Homeland Security's Use of Contractors Is Questioned
Washington Post Staff Writer
Wednesday, October 17, 2007; Page A03
At the Department of Homeland Security, contract employees help write job descriptions for new headquarters workers. Private contractors also sign letters that officially offer employment. And they meet new government hires on their first day on the job.
About the only thing they do not do, a critical new congressional audit concludes, is swear in DHS employees.
Across several of DHS's most troubled projects, including delayed programs to replace the Coast Guard's fleet and to issue secure credentials to port workers, contractors are so enmeshed in DHS's work that they oversee other contractors. Some are assigned work that involves awarding future business, setting policy or drawing up plans and reorganizations, according to the Government Accountability Office, Congress's audit arm.
"Plainly put, we need to know who is in charge at DHS -- its managers and workers, or the contractors," Sen. Joseph I. Lieberman (I-Conn.) said in a written statement. "This heavy reliance on contractors raises the risk that DHS is not creating the institutional knowledge needed to be able to judge whether contractors are performing as they should, and at a fair price."
Lieberman plans to hold a hearing on the report's findings before the Senate homeland security committee today.
Independent analysts have increasingly warned in recent years that the government's growing reliance on private firms threatens to undermine agencies' decision-making, a risk the audit found was heightened in DHS's case by its complex 2003 start-up and the rapid expansion of its workload.
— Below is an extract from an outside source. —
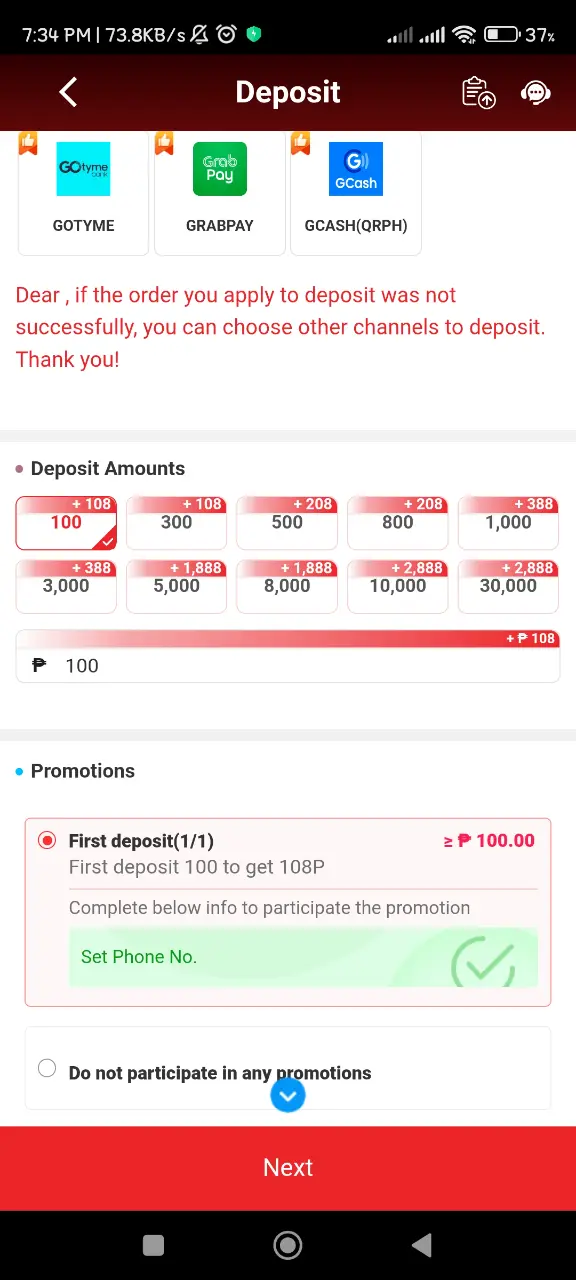Screen dimensions: 576x1280
Task: Expand more with the blue down chevron
Action: pyautogui.click(x=288, y=1096)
GAO investigators wrote that DHS's practices raise "the risk that government decisions may be influenced by, rather than independent from, contractor judgments," and that DHS could lose control over and accountability for its decisions.
DHS officials said the department began addressing GAO's concerns even before the report was done, plans staffing studies to set targets for the right mix of government and contractor workers, and is tightening acquisitions training and requirements on contractors. The last objective will be very difficult to achieve, DHS said, offering no timeline for completion. But spokesman Russ Knocke added, "There should be no uncertainty about our appreciation for and commitment to being good stewards of taxpayer dollars.
"This objective will be very difficult to achieve, and it is far too early to place . . . progress on a timeline for completion," he wrote.
While the Pentagon is by far the largest government buyer, DHS ranks third and has depended heavily on private companies. In 2006 alone, DHS spent $15.7 billion on goods and services, including more than $5 billion on management and professional support services.
In their study, GAO investigators found that of 117 contracts issued by three large DHS agencies, the Coast Guard, the Transportation Security Administration and the Office of Procurement Operations, more than half called for outside firms to support inherently governmental work.
For example, according to the GAO and the Senate committee, DHS's procurement office awarded $42.4 million to Booz Allen Hamilton to provide services to the department's intelligence unit, including formulating its budget and policies, managing its technology procurements and even providing analysis of intelligence threats.
Elsewhere, DHS paid $2.1 million to MicroSystems Integration to help plan and reorganize its $24 billion fleet management effort, which has yielded four major classes of ships with design flaws. TSA paid $7.9 million to BearingPoint to provide strategic planning and legislative support, among other things, for the Transportation Worker Identification Credential program, which, after five years, is now only beginning to produce secure IDs for 800,000 workers.
John Jaeger, president of Your Recruiting, of Fairfax, said his firm received a $4.9 million contract in 2006, part of nearly $20 million Your Recruiting has received for helping DHS fill an estimated 2,600 non-senior executive service headquarters positions. Jaeger estimated that his firm has helped DHS hire 5,000 workers since 2003.
But he said Your Recruiting was involved only in operations, not policy -- drafting job descriptions, for example, and sending initial offer letters to people in about half the 45-day period the federal government sets as a goal. The company never performed work that only government can do, he said.
"We did the orientation, but we didn't do the swearing-in," he said.
Citing decisions since the 1990s to shrink the federal workforce, Jaeger said, "Don't blame contractors for stepping in and filling a void that cannot be filled by government employees because there aren't enough of them."